In Commissione cultura Pina Brenner, la poetessa dell’immagine

COSENZA – La commissione cultura di Palazzo dei Bruzi, presieduta da Claudio Nigro, ha consegnato un riconoscimento a Pina Brenner, artista cosentina, considerata per il lirismo che trasuda dai suoi dipinti, ma anche dalle sue fotografie, una vera e propria poetessa dell’immagine.

La cerimonia di consegna del riconoscimento si è svolta in un affollatissimo foyer del teatro “Rendano”, presenti, oltre al Presidente Nigro, anche gli altri componenti della commissione cultura. L’ospite è stata introdotta dalla consigliere relatrice Maria Lucente, vice presidente dell’organismo consiliare. Tra gli intervenuti, anche il consigliere Mimmo Frammartino.

L’artista cosentina è figlia di Gustav Brenner, ebreo austriaco arrestato ed internato nel 1940 a Ferramonti di Tarsia, mentre lavorava a Milano presso una casa editrice.

Allieva di Cesare Baccelli e Raffaele Crovara, Pina Brenner è un’artista a 360 gradi.

Dai disegni ai carboncini, dai  pastelli agli  olii, agli acquerelli, quel che traspare è un grande amore per la sua città d’origine: Cosenza. La sua dedizione per Cosenza è stata una delle motivazioni che ha spinto la Commissione cultura di Palazzo dei Bruzi a tributarle un doveroso omaggio.

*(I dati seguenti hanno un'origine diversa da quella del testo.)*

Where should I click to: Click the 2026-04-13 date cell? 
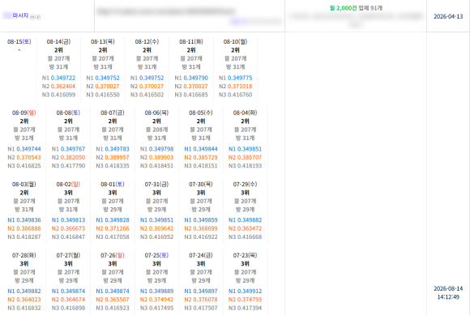pos(448,16)

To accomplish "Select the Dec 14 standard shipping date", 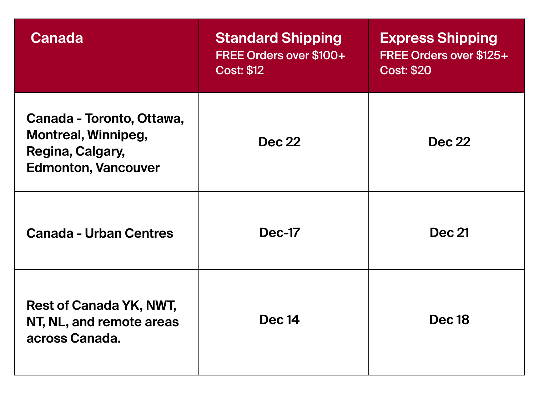I will tap(279, 319).
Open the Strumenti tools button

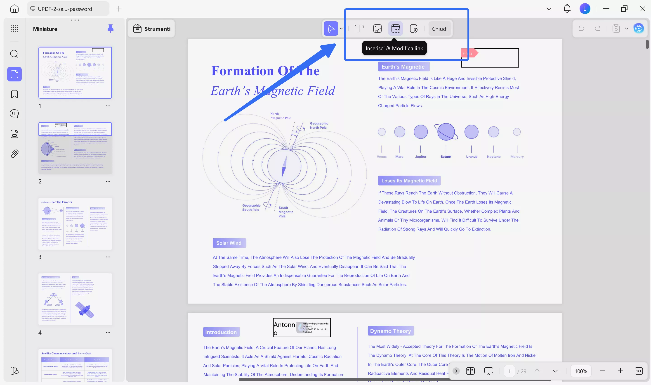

Per Pina Brenner, infatti, Cosenza ha un’importanza preponderante. Non è solo la città d’origine, ma è senz’altro qualcosa di più: un microcosmo che racchiude la sua realtà vissuta e sognata e le sue impressioni infantili e adolescenziali. Un universo nostalgico che si intreccia con quegli affetti familiari lontani segnati dalla crudeltà della guerra. Un diario per immagini delle cose perdute che tornano in una realtà trasfigurata che suscita un misto di commozione e meraviglia.

La Cosenza di ieri si intreccia, nelle creazioni della Brenner con quella di oggi.

Dalla sua prima personale, curata da Raffaele Crovara, datata 1975 e allestita in Sila, a Lorica, di tempo ne è passato, ma l’amore di Pina Brenner per Cosenza è rimasto inalterato, da quando aprì il suo piccolo atelier di pittura nei pressi di Piazza dei Bruzi.

Significativo che proprio dal Comune arrivi un riconoscimento al suo impegno di artista a tutto tondo.